Neuroception allows the autonomic nervous system to assess environmental cues, like facial expressions, vocal tone, and subtle body language, to determine whether a situation is safe, dangerous, or potentially life-threatening.1 Depending on the nociceptive assessment, the autonomic nervous system regulates physiological and behavioural responses.

This process is vital for our survival and influences our emotional and physiological reactions to various situations and interactions. It helps us adapt to the environment by facilitating appropriate responses, whether that means feeling safe and relaxed or prepared for fight-or-flight, without requiring conscious thought or effort. While this is a survival strategy, it also means that the adaptive responses in activated states can alter a person’s perception of the world. This shift can cause non-painful sensory input to be interpreted as painful, particularly in cases of chronic pain related to trauma or stress.3 At a neurological level, it also means in cases of chronic stress or trauma, the brain becomes more attuned to potential threats, leading to the misinterpretation of neutral stimuli as dangerous. This persistent perception of a threatening world can be emotionally and physically draining, affecting various aspects of life, including relationships, work, education and daily activities. 

Healing Through Polyvagal Theory 

Healing from chronic sympathetic nervous system activation or dorsal vagal shutdown involves understanding and regulating the autonomic nervous system’s responses to stress and trauma. By recognizing how the body responds to perceived threats and learning to navigate its hierarchy of responses, individuals can promote emotional well-being and resilience. This understanding can lead to therapeutic interventions that emphasise safety and social engagement, helping individuals shift from states of anxiety, fear, or shutdown to a state of calm connection. Techniques like mindfulness, yoga, meditation, and trauma-informed therapies empower individuals to co-regulate their nervous systems, fostering healing from emotional wounds and trauma, and improving overall mental and physical health. Polyvagal Theory offers a framework for effective trauma recovery and emotional resilience.

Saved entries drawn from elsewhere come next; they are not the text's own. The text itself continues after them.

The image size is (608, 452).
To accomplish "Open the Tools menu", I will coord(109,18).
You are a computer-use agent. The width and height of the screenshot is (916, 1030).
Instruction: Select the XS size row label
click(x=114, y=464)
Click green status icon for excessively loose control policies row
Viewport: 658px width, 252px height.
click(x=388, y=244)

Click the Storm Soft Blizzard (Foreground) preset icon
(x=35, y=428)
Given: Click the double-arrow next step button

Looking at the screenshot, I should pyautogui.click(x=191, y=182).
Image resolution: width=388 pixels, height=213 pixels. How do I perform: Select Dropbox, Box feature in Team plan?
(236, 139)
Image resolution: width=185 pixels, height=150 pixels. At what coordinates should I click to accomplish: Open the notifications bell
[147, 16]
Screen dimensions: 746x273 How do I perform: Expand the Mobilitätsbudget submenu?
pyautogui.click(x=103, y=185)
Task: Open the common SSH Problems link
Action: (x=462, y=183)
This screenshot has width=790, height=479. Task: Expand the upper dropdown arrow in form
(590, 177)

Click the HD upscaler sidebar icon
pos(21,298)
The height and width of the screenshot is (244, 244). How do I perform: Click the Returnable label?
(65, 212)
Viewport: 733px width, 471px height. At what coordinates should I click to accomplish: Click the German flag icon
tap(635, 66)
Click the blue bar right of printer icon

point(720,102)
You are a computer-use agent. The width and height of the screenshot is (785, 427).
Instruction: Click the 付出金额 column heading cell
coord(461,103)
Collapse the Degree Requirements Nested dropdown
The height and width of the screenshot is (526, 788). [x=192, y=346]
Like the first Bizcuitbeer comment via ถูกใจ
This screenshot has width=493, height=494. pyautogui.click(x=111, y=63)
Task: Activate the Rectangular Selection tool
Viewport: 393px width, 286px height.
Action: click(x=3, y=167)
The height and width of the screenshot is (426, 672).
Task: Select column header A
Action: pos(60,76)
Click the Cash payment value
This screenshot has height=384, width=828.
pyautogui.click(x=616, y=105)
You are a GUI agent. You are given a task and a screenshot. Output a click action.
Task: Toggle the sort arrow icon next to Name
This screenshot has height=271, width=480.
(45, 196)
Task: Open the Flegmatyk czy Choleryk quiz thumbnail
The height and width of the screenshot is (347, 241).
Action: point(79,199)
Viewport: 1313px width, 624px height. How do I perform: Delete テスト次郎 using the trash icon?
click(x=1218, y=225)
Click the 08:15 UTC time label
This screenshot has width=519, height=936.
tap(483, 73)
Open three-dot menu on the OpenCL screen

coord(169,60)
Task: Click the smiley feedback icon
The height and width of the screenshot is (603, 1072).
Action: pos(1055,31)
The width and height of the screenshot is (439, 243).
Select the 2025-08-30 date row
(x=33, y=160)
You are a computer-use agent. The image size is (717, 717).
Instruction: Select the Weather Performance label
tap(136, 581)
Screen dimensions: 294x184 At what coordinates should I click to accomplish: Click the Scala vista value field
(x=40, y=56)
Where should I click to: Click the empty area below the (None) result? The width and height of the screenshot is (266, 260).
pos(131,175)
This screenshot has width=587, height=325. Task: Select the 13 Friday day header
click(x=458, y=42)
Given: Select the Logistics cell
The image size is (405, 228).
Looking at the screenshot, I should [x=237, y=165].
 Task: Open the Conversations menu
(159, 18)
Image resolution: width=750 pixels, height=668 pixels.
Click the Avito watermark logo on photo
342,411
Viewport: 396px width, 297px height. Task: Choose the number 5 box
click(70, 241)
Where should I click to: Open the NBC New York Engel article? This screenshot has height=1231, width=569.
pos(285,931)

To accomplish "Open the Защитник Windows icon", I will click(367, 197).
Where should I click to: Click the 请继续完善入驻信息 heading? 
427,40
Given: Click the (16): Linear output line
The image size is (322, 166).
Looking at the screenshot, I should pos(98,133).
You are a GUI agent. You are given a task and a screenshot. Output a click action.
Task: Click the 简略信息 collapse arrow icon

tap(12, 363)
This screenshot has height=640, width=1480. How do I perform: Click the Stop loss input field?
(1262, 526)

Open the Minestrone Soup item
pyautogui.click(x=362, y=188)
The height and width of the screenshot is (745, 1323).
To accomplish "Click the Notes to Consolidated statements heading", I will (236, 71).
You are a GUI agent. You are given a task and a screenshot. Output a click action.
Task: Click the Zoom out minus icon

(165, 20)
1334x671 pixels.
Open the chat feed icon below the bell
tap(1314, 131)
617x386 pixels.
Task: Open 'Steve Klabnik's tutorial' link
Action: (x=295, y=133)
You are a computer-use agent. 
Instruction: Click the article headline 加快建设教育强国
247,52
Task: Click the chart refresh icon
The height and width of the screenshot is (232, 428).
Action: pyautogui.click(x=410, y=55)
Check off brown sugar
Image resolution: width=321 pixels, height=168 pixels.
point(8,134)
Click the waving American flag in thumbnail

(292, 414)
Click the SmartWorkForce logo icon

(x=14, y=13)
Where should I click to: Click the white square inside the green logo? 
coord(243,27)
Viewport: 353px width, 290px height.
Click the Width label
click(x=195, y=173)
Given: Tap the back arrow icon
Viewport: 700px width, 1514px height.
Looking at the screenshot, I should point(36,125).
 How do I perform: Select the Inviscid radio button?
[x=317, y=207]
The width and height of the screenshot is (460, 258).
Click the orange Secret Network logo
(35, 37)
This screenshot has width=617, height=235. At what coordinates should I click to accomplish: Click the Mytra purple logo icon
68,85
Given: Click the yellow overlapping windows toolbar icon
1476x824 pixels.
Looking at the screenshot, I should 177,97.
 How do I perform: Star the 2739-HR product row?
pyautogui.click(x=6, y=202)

  1.  Porges, S. W. (2011). The polyvagal theory: Neurophysiological foundations of emotions, attachment, communication, and self-regulation. W.W. Norton.
  2. Porges S. W. (2009). The polyvagal theory: new insights into adaptive reactions of the autonomic nervous system. Cleveland Clinic journal of medicine, 76 Suppl 2(Suppl 2), S86–S90. https://doi.org/10.3949/ccjm.76.s2.17
  3. Porges S. W & Dana D. (2018). Clinical Applications of the Polyvagal Theory: The Emergence of Polyvagal-Informed Therapies. New York: WW Norton.